The Openness Of The U.S. Open

If a Woods falls in the wilderness and no one cares, does it make a sound?

Tiger is not entered in this week’s U.S. Open at Congressional Country Club and we have no idea when or – dare we say it – if he will come back. And, we hate to admit we’ve become more resigned to Woods being absent than we are excited when he’s present. Fifteen years is a long time for unbroken stardom in professional golf. Not to mention 15 or so minutes of tortuous infamy.


That said, ever so gently, we turn our attention span to the Open, which will likely be the most wide-open Open we’ve seen since Scott Simpson was voted Least Likely To Win in 1987. If Charl Schwartzel can win The Masters, any one of 50 or 60 players can haul the Havemeyer Trophy home this time next week.

And that makes for a strange confluence of events leading to the first shot struck in anger on Thursday. Luke Donald is the world No. 1 and while no one disputes that ranking, no one really believes that Donald – or anyone else, for that matter – is deserving of being called the best player on the planet. Until someone starts winning major championships with regularity, that designation still belongs to a guy who is on crutches and in a walking boot.

So, who’s going to win, you ask? Who knows? That’s not a very informed answer but there you are. The truth is that no one knows who will win, not even – at the moment – the eventual winner himself.

Running down the list of suspects, while useful for your U.S. Open office pool strategy, accomplishes little in the way of predicting a reasonable result. So, let’s consult as close a thing to an expert as it gets in player picking and that would be the esteemed bookmaker Ladbrokes, the famous England betting shop. Don’t the bookies always seem to know something we don’t and isn’t that why we can never beat them?

First, Ladbrokes doesn’t believe there’s a clear favorite to win, either. If you want a punt on the Open, you’re going to have to take a flyer.
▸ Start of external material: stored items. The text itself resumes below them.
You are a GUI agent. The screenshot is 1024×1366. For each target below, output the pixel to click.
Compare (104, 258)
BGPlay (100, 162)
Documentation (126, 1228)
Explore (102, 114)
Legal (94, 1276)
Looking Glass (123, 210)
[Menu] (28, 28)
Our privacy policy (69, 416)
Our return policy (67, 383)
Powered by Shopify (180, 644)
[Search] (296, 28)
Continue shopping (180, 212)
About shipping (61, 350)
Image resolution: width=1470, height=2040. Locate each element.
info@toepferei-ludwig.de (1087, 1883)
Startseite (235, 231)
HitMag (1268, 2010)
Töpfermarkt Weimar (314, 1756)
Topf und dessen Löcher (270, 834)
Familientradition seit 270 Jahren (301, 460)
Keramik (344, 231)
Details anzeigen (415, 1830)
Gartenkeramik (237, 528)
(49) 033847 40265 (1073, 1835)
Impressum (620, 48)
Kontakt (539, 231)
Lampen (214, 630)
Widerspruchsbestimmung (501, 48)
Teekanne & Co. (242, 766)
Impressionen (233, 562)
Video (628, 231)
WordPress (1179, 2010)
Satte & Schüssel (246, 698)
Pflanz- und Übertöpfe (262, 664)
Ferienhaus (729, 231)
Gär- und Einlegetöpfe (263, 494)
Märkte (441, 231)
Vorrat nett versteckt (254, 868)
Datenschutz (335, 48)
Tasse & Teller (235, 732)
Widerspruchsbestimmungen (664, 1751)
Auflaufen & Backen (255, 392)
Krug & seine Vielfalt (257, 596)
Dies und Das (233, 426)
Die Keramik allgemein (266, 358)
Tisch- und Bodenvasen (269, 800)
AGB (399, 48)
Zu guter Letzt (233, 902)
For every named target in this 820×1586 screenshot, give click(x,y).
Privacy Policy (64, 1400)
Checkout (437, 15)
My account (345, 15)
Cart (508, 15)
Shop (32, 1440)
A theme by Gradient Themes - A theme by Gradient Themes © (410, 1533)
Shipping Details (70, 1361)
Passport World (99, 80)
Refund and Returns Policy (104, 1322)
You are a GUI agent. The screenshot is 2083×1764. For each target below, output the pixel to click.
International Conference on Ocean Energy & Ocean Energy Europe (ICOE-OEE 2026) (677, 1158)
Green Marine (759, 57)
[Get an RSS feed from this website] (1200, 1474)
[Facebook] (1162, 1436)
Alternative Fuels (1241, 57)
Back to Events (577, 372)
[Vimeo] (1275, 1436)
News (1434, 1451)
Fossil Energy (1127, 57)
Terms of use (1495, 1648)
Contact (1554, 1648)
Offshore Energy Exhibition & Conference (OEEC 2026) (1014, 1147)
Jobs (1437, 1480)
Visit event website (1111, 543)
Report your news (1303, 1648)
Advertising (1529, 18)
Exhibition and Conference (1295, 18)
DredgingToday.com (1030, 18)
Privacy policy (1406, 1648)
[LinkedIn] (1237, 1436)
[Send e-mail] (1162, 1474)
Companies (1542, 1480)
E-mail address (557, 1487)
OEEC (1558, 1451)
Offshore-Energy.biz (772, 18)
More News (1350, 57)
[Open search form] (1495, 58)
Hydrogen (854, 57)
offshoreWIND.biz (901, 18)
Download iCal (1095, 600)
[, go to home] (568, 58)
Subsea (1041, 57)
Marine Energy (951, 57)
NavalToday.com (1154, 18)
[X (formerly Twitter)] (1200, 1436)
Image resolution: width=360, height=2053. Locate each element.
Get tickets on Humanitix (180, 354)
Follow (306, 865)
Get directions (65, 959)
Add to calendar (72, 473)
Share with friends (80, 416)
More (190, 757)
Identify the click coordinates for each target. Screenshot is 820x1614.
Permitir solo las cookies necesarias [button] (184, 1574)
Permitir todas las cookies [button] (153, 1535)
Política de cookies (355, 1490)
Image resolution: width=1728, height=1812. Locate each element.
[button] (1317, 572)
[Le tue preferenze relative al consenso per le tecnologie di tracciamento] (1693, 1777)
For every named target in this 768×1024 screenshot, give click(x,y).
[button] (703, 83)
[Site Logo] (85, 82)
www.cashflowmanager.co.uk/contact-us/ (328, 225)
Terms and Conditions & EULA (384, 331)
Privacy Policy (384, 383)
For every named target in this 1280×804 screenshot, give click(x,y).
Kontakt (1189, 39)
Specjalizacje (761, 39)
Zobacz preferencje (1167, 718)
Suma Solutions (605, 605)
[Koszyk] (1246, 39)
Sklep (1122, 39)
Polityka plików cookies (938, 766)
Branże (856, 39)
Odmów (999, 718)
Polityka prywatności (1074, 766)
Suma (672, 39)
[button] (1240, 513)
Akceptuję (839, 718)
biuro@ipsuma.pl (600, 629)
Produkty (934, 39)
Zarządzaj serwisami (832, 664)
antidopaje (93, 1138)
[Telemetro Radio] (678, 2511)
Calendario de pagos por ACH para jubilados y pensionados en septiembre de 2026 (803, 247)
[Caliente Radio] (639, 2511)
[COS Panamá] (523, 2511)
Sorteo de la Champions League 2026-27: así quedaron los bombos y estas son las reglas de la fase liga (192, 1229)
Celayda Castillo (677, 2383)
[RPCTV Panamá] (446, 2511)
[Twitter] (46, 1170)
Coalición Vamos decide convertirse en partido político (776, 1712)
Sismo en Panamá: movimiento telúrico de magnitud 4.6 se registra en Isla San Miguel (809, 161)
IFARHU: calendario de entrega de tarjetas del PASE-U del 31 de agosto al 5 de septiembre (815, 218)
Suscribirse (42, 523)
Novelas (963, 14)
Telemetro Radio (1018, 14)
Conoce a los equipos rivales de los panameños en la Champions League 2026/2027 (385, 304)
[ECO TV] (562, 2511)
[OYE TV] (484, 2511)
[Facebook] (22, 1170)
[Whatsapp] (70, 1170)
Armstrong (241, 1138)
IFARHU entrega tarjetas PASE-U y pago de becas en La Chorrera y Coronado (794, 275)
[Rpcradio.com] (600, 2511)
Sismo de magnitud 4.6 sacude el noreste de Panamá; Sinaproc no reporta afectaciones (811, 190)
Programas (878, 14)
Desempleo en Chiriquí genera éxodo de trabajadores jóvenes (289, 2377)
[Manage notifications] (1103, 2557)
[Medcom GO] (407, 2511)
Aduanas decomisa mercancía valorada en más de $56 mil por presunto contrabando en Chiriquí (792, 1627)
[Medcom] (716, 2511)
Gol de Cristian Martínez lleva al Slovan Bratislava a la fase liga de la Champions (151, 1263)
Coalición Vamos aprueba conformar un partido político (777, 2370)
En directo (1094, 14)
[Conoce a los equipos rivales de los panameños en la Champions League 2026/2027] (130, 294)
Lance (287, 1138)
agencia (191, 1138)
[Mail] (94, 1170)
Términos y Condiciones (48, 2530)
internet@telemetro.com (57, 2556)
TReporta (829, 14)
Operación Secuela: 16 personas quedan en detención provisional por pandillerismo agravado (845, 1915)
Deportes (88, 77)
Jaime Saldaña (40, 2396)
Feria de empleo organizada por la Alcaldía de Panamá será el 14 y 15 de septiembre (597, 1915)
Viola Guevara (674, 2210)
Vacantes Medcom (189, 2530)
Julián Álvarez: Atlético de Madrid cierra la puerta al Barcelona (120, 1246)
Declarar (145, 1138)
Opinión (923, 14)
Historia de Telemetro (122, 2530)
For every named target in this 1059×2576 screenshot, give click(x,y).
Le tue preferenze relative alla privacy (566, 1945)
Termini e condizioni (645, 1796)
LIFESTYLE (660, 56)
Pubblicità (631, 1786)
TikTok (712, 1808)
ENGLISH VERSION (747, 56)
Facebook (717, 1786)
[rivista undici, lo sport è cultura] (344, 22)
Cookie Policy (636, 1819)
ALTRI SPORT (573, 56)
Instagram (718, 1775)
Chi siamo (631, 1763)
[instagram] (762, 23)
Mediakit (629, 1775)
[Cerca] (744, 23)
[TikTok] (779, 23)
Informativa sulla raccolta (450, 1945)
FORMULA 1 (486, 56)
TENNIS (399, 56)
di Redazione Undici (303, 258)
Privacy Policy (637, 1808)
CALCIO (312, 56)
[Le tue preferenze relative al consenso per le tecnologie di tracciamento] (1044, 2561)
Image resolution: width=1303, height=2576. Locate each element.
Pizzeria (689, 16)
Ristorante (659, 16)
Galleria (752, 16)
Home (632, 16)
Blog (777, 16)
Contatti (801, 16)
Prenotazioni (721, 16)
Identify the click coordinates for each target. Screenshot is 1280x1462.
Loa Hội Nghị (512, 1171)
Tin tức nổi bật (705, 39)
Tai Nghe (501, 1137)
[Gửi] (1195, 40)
The shortest odds on the board are 12-1 and they are laid on Donald and Phil Mickelson, at least one of them for no apparent reason.

Donald rates his odds as the highest-ranked player in the field. Mickelson, on the other hand, appears to be at the top of the board because he has won more major championships – four – than anyone else in the field, as hard as that is to believe.

Donald is major-less and Mickelson hasn’t won a U.S. Open, making neither of them particularly attractive as a betting proposition. Donald seems to be the more logical pick of the pair, as he is on good form as of late, winning the BMW European PGA Championship three weeks ago at Wentworth, which vaulted him to No. 1.

Mickelson is the enigma in the equation. Yes, he won the Shell Houston Open, but so what? He tied for 27th at The Masters, lost in the second round of the WGC-Accenture Match Play, tied for 55th at the WGC-Cadillac at Doral, and tied for 33rd at The Players. He can’t drive it in a 10-acre field, which is why he put a 2-iron in the bag for the Open. If he can’t find the fairways at Congressional, good luck hanging around for the weekend and another T40.

Lee Westwood, the world No. 2, is next at 14-1, based on nothing but his current ranking. He spit the bit in the playoff against Donald at the BMW PGA Championship and, like Donald, has no major championship on his résumé. He seems to be a better choice because he has some top-three finishes in majors, finishing second in The Masters and the Open Championship in 2010 and tied for third at the Open Championship and PGA Championship in 2009.

So, why isn’t he the favorite? Precisely due to his track record. He’s had plenty of chances and hasn’t done the deed. It makes one wonder if he has what it takes to clear that last hurdle and sprint to the finish line.

Rory McIlroy is 16-1 but he couldn’t keep his ball out of the backyard of the Jones Cabin at Augusta off the 10th tee in the final round. From there, it’s the “World of Potential Quintet” at 25-1, which includes Dustin Johnson, Martin Kaymer, Steve Stricker, Matt Kuchar and Hunter Mahan. But potential means you haven’t done anything yet, and of that group, only Kaymer has won a major and he hasn’t done anything worth mentioning lately.

More than likely, the winner will pick up his first major at the U.S. Open and it’s difficult to determine whether that’s good for the professional game. If it’s Donald or Westwood, it might be a sign that the next great player is just inches away.

But if it’s K.J. Choi or Nick Watney, it just emphasizes that we don’t have a dominant player anymore and it’s likely that we won’t for the foreseeable future. For everyone who was weary of Woods winning so darned often, you have to admit that you miss him, even if it’s just a little. Don’t you?